Lumos Pharma (LUMO) Q3 2024 earnings summary

Executive summary

• Entered definitive merger agreement for acquisition by Double Point Ventures LLC at $4.25/share plus contingent value rights (CVRs); transaction expected to close by year-end 2024, subject to conditions.

• LUM-201 Phase 2 trials met all endpoints; FDA alignment reached on Phase 3 design, with trial initiation targeted for Q2 2025 pending merger completion.

• Company remains focused on LUM-201 for pediatric growth hormone deficiency (PGHD) and exploring additional indications as resources allow.

Financial highlights

• Q3 2024 royalty revenue was $0.7M, up from $7K in Q3 2023, driven by ERVEBO® vaccine sales; nine-month royalty revenue was $1.4M, up 13% year-over-year.

• Q3 2024 net loss was $7.5M ($0.90/share), improved from $8.3M ($1.04/share) in Q3 2023; nine-month net loss was $25.5M ($3.11/share), compared to $24.6M ($3.01/share) in 2023.

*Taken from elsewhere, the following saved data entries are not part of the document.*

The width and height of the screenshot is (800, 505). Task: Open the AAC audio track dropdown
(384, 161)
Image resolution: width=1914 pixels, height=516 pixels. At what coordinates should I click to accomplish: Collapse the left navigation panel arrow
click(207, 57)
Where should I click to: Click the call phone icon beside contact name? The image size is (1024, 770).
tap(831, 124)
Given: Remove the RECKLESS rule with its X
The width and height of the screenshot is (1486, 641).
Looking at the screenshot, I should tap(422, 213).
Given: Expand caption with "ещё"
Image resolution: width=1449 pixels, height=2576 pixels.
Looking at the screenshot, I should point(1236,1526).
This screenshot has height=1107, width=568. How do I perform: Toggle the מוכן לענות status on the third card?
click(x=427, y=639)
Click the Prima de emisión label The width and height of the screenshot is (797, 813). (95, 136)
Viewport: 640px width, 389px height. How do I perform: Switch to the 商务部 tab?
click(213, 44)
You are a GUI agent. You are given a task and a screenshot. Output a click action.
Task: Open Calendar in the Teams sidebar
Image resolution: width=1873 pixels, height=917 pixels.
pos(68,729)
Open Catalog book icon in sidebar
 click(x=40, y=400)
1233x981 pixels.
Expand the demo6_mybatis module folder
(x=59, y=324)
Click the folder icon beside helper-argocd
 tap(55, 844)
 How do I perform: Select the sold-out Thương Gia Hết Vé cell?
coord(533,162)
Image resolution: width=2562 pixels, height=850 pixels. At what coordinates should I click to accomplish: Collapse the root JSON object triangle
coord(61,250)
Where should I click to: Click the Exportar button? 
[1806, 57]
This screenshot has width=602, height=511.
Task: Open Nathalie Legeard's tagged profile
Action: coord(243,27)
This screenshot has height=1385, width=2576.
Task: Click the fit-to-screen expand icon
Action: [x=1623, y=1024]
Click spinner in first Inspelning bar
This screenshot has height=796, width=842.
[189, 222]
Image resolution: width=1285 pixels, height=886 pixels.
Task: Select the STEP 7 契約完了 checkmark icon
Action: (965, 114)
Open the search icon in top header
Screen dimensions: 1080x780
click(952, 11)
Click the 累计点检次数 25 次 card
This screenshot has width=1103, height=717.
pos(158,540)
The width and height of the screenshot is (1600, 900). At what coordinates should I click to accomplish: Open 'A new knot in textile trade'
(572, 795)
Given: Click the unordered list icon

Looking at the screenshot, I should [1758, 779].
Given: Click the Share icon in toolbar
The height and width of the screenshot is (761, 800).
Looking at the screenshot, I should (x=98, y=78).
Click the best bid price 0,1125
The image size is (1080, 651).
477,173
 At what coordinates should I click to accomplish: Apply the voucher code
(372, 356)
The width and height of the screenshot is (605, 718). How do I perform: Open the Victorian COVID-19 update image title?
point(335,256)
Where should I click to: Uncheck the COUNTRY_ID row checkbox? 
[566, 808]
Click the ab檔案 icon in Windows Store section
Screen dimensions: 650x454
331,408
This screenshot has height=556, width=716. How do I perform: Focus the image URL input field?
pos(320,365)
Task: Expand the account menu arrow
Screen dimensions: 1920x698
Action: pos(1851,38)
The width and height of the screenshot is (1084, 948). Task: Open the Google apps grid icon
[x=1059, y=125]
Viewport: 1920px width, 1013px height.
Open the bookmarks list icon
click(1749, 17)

• Operating expenses for Q3 2024 were $8.4M, down 6% year-over-year; R&D expenses decreased 18% to $4.2M, while G&A increased 8% to $4.2M.

• Cash and equivalents at September 30, 2024 were $13.5M, down from $35.1M at year-end 2023; accumulated deficit reached $187.0M.

Outlook and guidance

• Substantial doubt exists about ability to continue as a going concern; current cash is insufficient to fund operations for 12 months from filing date.

• If the merger does not close, company will need to secure additional capital or may be forced to further delay, reduce, or cease operations.

• Phase 3 LUM-201 trial initiation is contingent on closing of the merger and securing necessary funding.